Temos de considerar que as escolas da periferia ou em regiões de baixa renda são as que vão precisar de maior suporte, mais ajuda para fazer o ensino digital acontecer. Uma estratégia é recomendar que as secretarias de educação contratem um professor extra de tecnologia, que não vai só dar aula nos laboratórios, mas também ajudar os outros professores a redesenhar sequências didáticas usando tecnologia. As tecnologias são muito diversas e é difícil para professores não iniciados se aprofundarem.
Como o ensino digital colabora ou dificulta os processos de monitoramento e avaliação escolar?
Algo terrível que vimos na pandemia é a forma de avaliação na qual o aluno faz a prova em casa e um software usa a câmera e outras fontes de dados para ver se ele está colando. Isso é terrível e opressor. Temos casos de crianças que estavam tensas com um exame e o sistema de monitoramento erroneamente interpretou como tentativa de fraude e a prova foi cancelada. Se uma escola precisa se valer desses recursos, significa que é o modelo de prova e não o estudante que está errado. Os alunos podem ser avaliados por meio de projetos, portfólios e outros tipos de trabalhos, em vez da fórmula de perguntas e respostas.
E temos ainda a questão da conectividade, porque muitos alunos não têm nem a ferramenta apropriada.
Vemos escolas que oferecem tablets, com suas telas pequenas e pouco poder de processamento, achando que estão atendendo às necessidades dos alunos. Isso não é suficiente. Também não podemos achar que basta a criança estar com um celular já conectado e está tudo resolvido. Os smartphones podem ser usados para muitas coisas, como ler, ver um vídeo, conversar com amigos, tirar fotos, mas não para escrever textos de cinco ou dez páginas. Para tarefas que precisam que se escreva bastante, ou outras que envolvem simulações científicas e criação de diagramas, por exemplo, é necessário um computador de mesa, com teclado e monitor.
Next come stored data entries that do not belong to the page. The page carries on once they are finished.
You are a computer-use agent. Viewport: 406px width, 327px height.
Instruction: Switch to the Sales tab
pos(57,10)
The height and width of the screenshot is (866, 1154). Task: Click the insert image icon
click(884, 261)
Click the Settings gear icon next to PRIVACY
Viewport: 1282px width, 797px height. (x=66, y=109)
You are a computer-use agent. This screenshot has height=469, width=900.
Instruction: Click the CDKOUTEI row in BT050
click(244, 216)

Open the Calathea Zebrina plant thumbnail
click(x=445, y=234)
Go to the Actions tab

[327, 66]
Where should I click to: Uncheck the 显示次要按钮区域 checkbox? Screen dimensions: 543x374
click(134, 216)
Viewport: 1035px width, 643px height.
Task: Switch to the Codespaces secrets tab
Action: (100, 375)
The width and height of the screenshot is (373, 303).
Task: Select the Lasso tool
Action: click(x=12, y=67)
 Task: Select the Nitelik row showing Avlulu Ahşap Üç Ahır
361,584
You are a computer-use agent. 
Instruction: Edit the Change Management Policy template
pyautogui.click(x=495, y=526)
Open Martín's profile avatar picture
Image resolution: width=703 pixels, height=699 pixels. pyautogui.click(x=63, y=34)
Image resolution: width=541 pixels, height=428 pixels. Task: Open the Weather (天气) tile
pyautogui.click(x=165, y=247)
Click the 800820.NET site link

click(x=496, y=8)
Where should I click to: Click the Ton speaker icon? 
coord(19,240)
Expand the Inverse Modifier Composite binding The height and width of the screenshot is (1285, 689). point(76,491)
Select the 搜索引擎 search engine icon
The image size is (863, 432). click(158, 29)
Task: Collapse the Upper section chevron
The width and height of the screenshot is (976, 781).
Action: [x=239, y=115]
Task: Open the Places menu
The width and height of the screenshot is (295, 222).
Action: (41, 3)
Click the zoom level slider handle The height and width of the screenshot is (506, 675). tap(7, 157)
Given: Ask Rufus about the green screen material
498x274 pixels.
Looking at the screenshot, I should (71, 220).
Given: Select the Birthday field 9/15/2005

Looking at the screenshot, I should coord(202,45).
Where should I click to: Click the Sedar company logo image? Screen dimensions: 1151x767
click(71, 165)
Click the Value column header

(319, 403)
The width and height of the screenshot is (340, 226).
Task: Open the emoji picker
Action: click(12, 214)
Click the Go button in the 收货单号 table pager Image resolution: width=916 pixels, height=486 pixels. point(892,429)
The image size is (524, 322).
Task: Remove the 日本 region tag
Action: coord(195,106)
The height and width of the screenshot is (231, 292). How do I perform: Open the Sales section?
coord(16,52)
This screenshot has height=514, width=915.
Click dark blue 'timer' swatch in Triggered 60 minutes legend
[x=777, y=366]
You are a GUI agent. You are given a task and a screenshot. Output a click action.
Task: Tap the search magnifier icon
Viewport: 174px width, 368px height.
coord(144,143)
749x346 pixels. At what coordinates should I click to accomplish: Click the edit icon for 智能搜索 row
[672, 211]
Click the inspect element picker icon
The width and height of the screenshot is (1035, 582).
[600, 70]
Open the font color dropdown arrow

No Brasil, o fornecimento de tecnologias e equipamentos adequados aos estudantes deveria ser um dever do Estado. Somos um país desigual; não podemos esperar que famílias de baixa renda consigam comprar um computador ou tablet para as crianças e arcar com planos de internet com acesso em banda larga. Computador tem de ser como livro didático, uniforme.
A proteção de informações pessoais, estabelecida na Lei Geral de Proteção de Dados Pessoais (LGPD), traz novos desafios às escolas. Como as instituições devem se preparar para lidar com essas questões?
A questão da proteção de dados é fundamental porque saímos de um cenário em que havia poucos dados das crianças nas redes para um universo no qual enormes quantidades de informações sobre elas circulam sem controle. Temos diferentes empresas armazenando esses dados, algumas sem contratos claros de como eles serão tratados. E empresas de tecnologia são compradas e vendidas o tempo todo, com os dados possuídos sendo comercializados junto. Não temos legislação específica para dados educacionais e há vários problemas que precisamos equacionar. Não queremos, por exemplo, que empresas utilizem dados de crianças de escolas públicas para monetizar, para aproveitá-los no desenvolvimento de inteligência artificial que será vendida no mercado ou gerar outros tipos de receita.
Quanto às câmeras nos ambientes da escola, temos de legislar seu uso. Não queremos chegar ao ponto do que ocorre em alguns países, nos quais câmeras detectam se a criança está distraída, um uso muito questionável das tecnologias.
Precisamos ter assessoria técnica para as secretarias de educação lidarem com todas as questões envolvendo o uso de dados, com apoio de órgãos como o Ministério Público, governos e uma legislação específica para os dados na educação. A proteção de dados na escola é fundamental.